During her years at university and her work as a physicist, Angela Merkel had little involvement in politics. She was not a member of the SED, did not belong to any of the GDR’s bloc parties and did not participate in any opposition groups associated with the Evangelical Church. She did, however, serve as a secretary of culture in the Freie Deutsche Jugend (FDJ). The Peaceful Revolution in the GDR gave rise to several movements in 1989, among them Demokratischer Aufbruch (Democratic Awakening – DA) and Merkel joined the new party. In December 1989, she worked as a temporary computer administrator, initially unpaid. As the party structure became more established, she was hired in February 1990 as a clerk for the DA’s chairman, Wolfgang Schnur, in the office in East Berlin. A short time later, she became press spokeswoman and a member of the DA executive committee.

- _Data provided_:
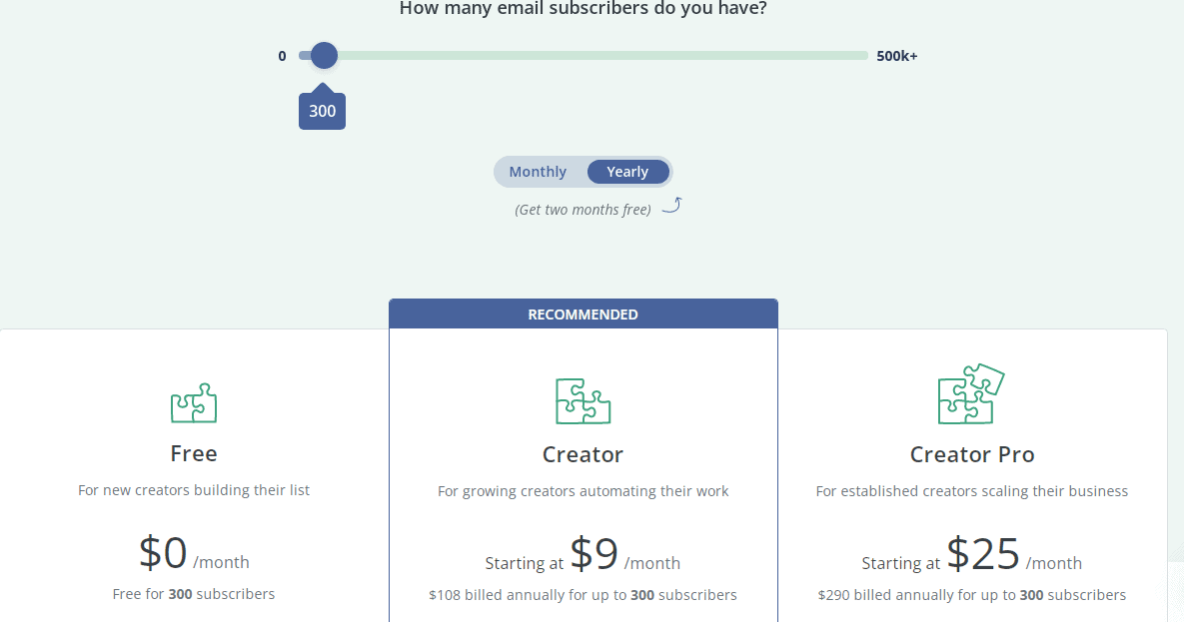The width and height of the screenshot is (1184, 622).
Task: Click the Free plan puzzle piece icon
Action: click(x=193, y=402)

- _Your instructions_: Please copy the passage on Angela Merkel's early political involvement in full, word for word.

- _Solved exercise_:
During her years at university and her work as a physicist, Angela Merkel had little involvement in politics. She was not a member of the SED, did not belong to any of the GDR’s bloc parties and did not participate in any opposition groups associated with the Evangelical Church. She did, however, serve as a secretary of culture in the Freie Deutsche Jugend (FDJ). The Peaceful Revolution in the GDR gave rise to several movements in 1989, among them Demokratischer Aufbruch (Democratic Awakening – DA) and Merkel joined the new party. In December 1989, she worked as a temporary computer administrator, initially unpaid. As the party structure became more established, she was hired in February 1990 as a clerk for the DA’s chairman, Wolfgang Schnur, in the office in East Berlin. A short time later, she became press spokeswoman and a member of the DA executive committee.